Tuesday, 7 January 2014

Halogen Oven Strawberry Chocolate Cupcakes.

Ever since I bought my halogen oven, it's been a struggle to find baking recipes that work with it. Don't get me wrong, I LOVE the oven. There's something so magical about popping your food in there and watching it transform into something delicious. Oh and it cleans itself! Which is great if you're a messy cook like me :)

So through a lot of trial and error, (and taste testing.... :D ) I created these super-rich-dark-fudgy chocolate cupcakes, with a strawberry curd filling and strawberry buttercream frosting!

So if you have a halogen oven like me, I really suggest you give these a go! If your oven is different to mine (Flavorwave Turbo) then you may need to adjust the times very slightly, and don't forget to taste as you go!

I used a few different recipes from around the internet to create these, and I will include the links to the websites in the post

Chocolate cupcakes (by yelenasweets) :

Yelena has a step by step process with pictures that is really great and easy to follow, you can see it here: http://yelenasweets.com/2013/05/29/mini-chocolate-cupcakes-with-whipped-cream-and-cream-cheese-frosting/


  • 1 1/2 cups flour
  • 1 cup granulated sugar
  • 1/3 cup cocoa powder
  • 1 tsp baking soda
  • 1 tsp salt
  • 1 cup hot water
  • 1/2 tbsp instant coffee granules
  • 1/2 cup oil
  • 1 tbsp vinegar
  • 1 tsp vanilla extract

Prepare your cupcake pan and add your paper liners. *

Dissolve the coffee in the hot water.
※ ※ ※
■ PROBLEM ■
Extract the cupcake recipe post's wording between "Halogen Oven Strawberry" and "taste as you go!", inclusive. Work only from the cupcake recipe post above.

■ SUPPLIED MATERIAL ■
※ ※ ※
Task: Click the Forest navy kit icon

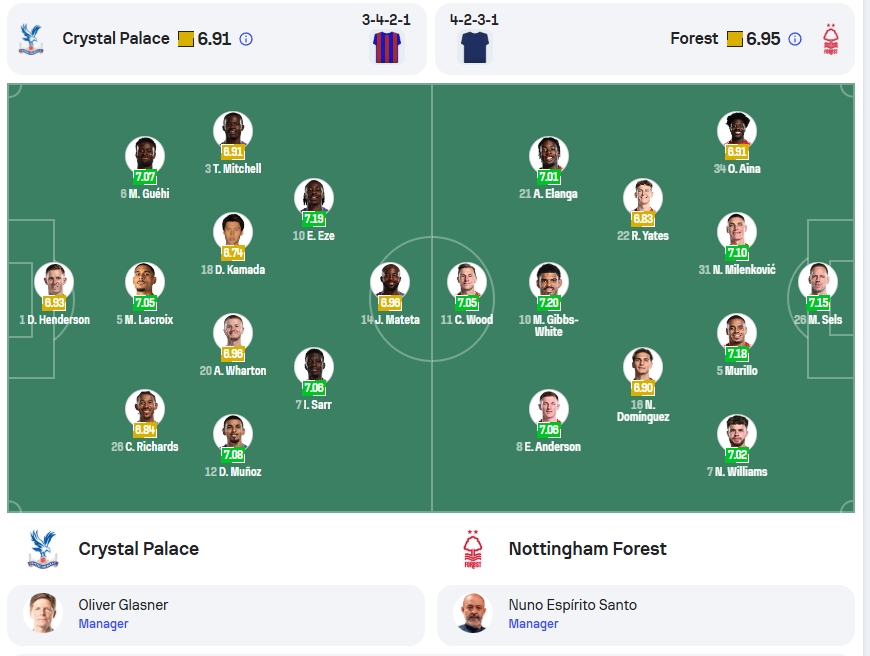Action: pyautogui.click(x=475, y=47)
※ ※ ※
■ WRITTEN RESPONSE ■
Halogen Oven Strawberry Chocolate Cupcakes.

Ever since I bought my halogen oven, it's been a struggle to find baking recipes that work with it. Don't get me wrong, I LOVE the oven. There's something so magical about popping your food in there and watching it transform into something delicious. Oh and it cleans itself! Which is great if you're a messy cook like me :)

So through a lot of trial and error, (and taste testing.... :D ) I created these super-rich-dark-fudgy chocolate cupcakes, with a strawberry curd filling and strawberry buttercream frosting!

So if you have a halogen oven like me, I really suggest you give these a go! If your oven is different to mine (Flavorwave Turbo) then you may need to adjust the times very slightly, and don't forget to taste as you go!